DATA LISTING>

....

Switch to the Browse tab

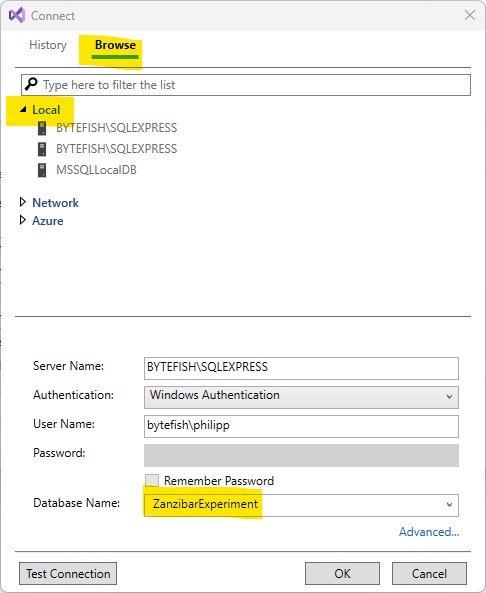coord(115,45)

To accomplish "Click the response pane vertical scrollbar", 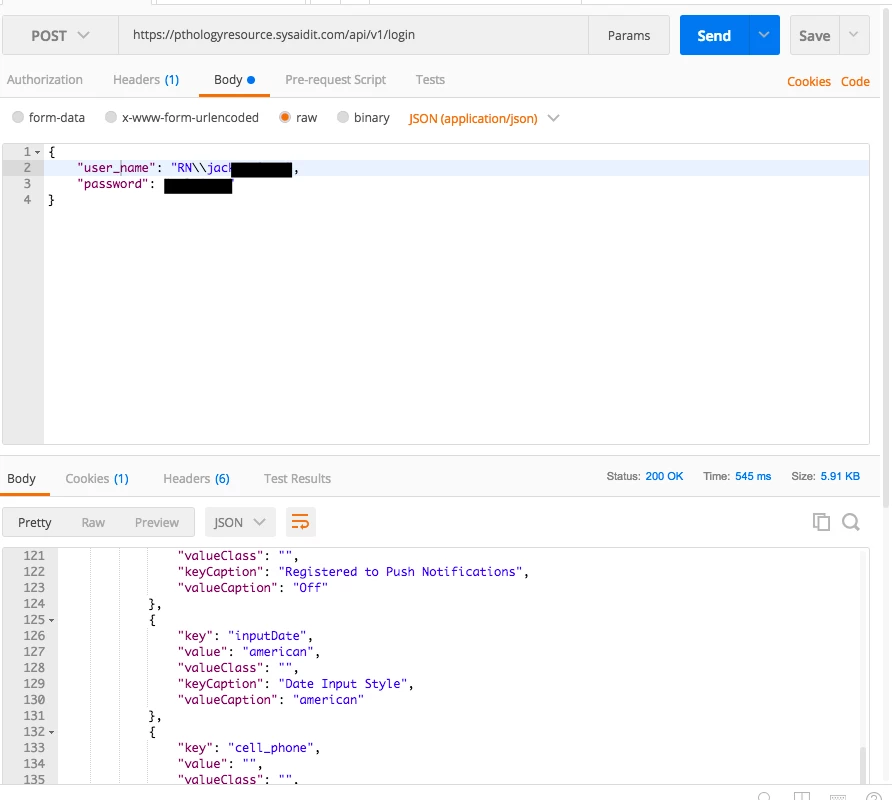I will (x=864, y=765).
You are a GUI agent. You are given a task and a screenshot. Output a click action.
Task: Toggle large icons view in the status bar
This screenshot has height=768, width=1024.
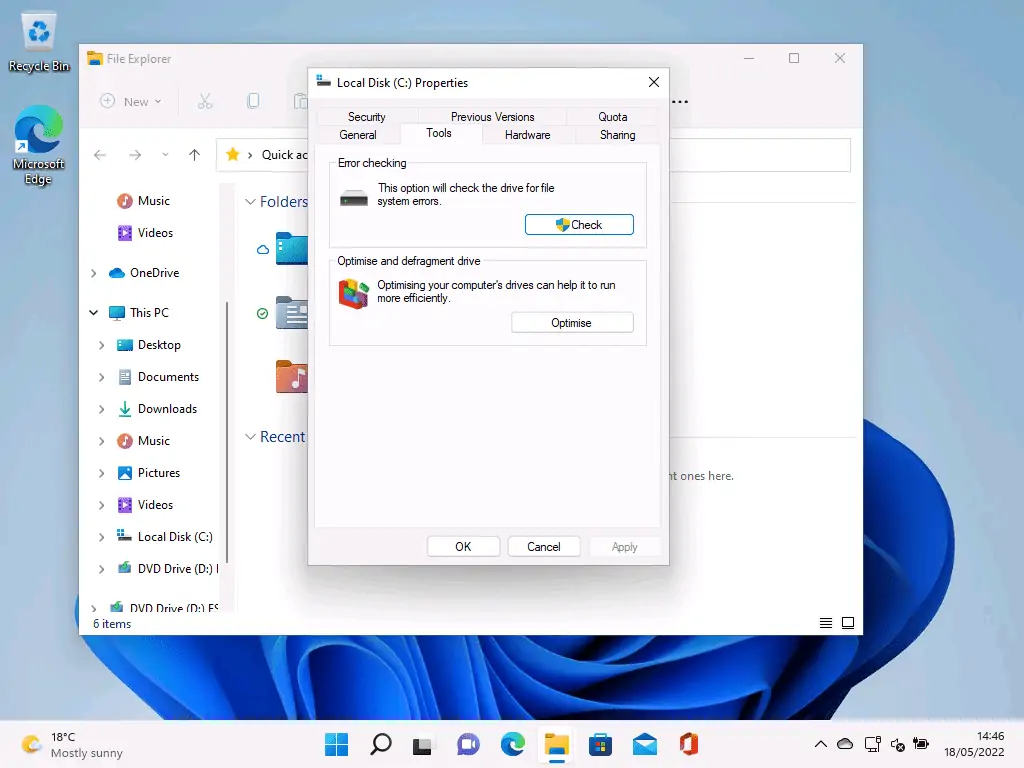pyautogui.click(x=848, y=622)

....

SHORT PROBLEM> Identify each line in the listing above that contains the word "screenshot" and copy every such line in full.

THE ANSWER>
You are a GUI agent. You are given a task and a screenshot. Output a click action.
This screenshot has height=768, width=1024.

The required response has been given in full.